Ramer à contre-courant

À 17 ans, Lisa monte dans sa barque et quitte le nid familial pour Montréal. Pas de secondaire 5 et enceinte de son premier fils. La vie étant ce que l’on en fait, le système D devient prioritaire. Pendant six ans, elle travaillera dans une pharmacie. Cette première période lui fera découvrir le service à la clientèle. Elle s’y sent bien, libre d’aimer les gens, les ressentir et les aider. Un élément qui teintera tout son cheminement. Avec l’arrivée de son deuxième enfant, elle choisit d’être plus présente et ouvre sa garderie familiale. Être proche de sa famille devient un plus mais l’équilibre est un tout et les adultes sont absents de son quotidien. Un lien qui lui manque et qui fait tanguer la barque. Elle abandonne donc ce projet et après un court détour dans une entreprise de soudure, Lisa et son conjoint décident, d’un commun accord, de retourner à Victoriaville.

« Tout doit être fait pour t’ancrer à tes racines »

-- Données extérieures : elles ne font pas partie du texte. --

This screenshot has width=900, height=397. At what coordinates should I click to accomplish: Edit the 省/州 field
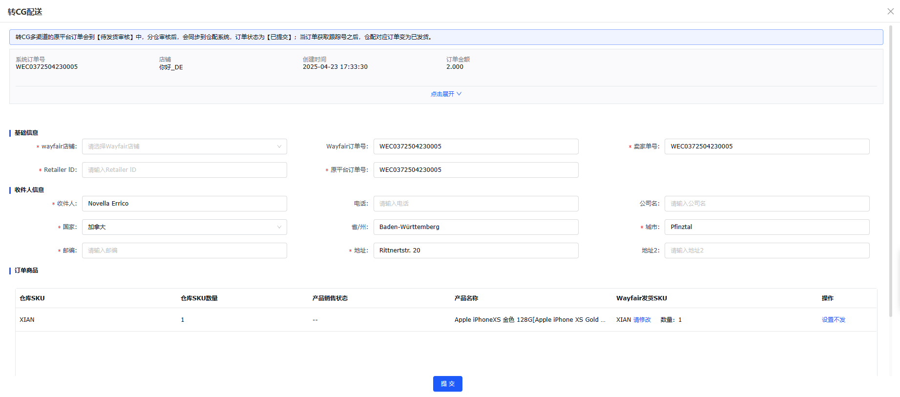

Une décision réfléchie et lourde de conséquences. Ni l’un ni l’autre n’a d’emploi mais l’équilibre reste la priorité, même sur un coup de dé. Système D 2.0. Lisa veut s’en aller en secrétariat mais ses démons scolaires la rattrapent.  Née au Connecticut et y vivant jusqu’à l’âge de 7 ans, la maitrise du français est un défi auquel elle décide de s’attaquer. Pour améliorer son sort, il faut oser sortir du confort. Cela lui prendra 120 heures pour parvenir à compléter un cours qui en compte 90. Cette réussite personnelle lui donne l’assurance et la certitude que tout est possible. Lisa ne s’enfermera pas dans un bureau. C’est alors la rencontre avec une nouvelle famille professionnelle, celle de BuroPro Citation. Engagée à l’impression, elle renoue avec grand bonheur avec le service à la clientèle et par la suite, comme représentante. On lui donne carte blanche, des responsabilités pour des projets spéciaux et le développement des affaires. Malgré qu’elle vive une histoire tissée avec l’entreprise, les horaires, la route et le manque de temps pèsent sur son équilibre. Après 10 ans et demi, elle vit sa première déchirure professionnelle et quitte, à la recherche d’un défi plus stable.

Trouver les eaux calmes

Cette décision fera chavirer la barque. La passion, la reconnaissance et l’intégrité sont complètement absents de son nouveau milieu de travail. Des valeurs auxquelles elle s’était identifiée les dernières années. À tourner une poignée de porte qui vous ouvre sur le fond, c’est la noyade qui vous attend. Pour Lisa, réaliser à quel point cela était essentiel à sa carrière professionnelle sera la plus belle chose qui lui soit arrivée.

« J’ai enfin compris où étaient mes limites »

Lisa fait enfin place au libre choix et non à l’obligation. Une belle traversée qui la ramène au port. C’est donc naturellement qu’elle retourne vers son ancienne famille.  Lisa sait bien que ce n’est pas son entreprise mais elle lui redonne ce qu’elle y a reçu. Une confiance mutuelle bâtit sur la fierté, la loyauté et le respect de ses convictions. Lisa porte la fierté de la route parcourue. Elle a su la stabiliser à travers les vagues. Le quand-dira-t-on, le ressenti, le regard des autres, ça fait longtemps qu’elle ne s’y attarde plus. Ses expériences valent plus que bien des diplômes.

La persévérance, l’atteinte de buts, la redéfinition de soi, n’est-ce pas cela être entrepreneur? Je crois que nous le sommes tous, nous le savons juste pas.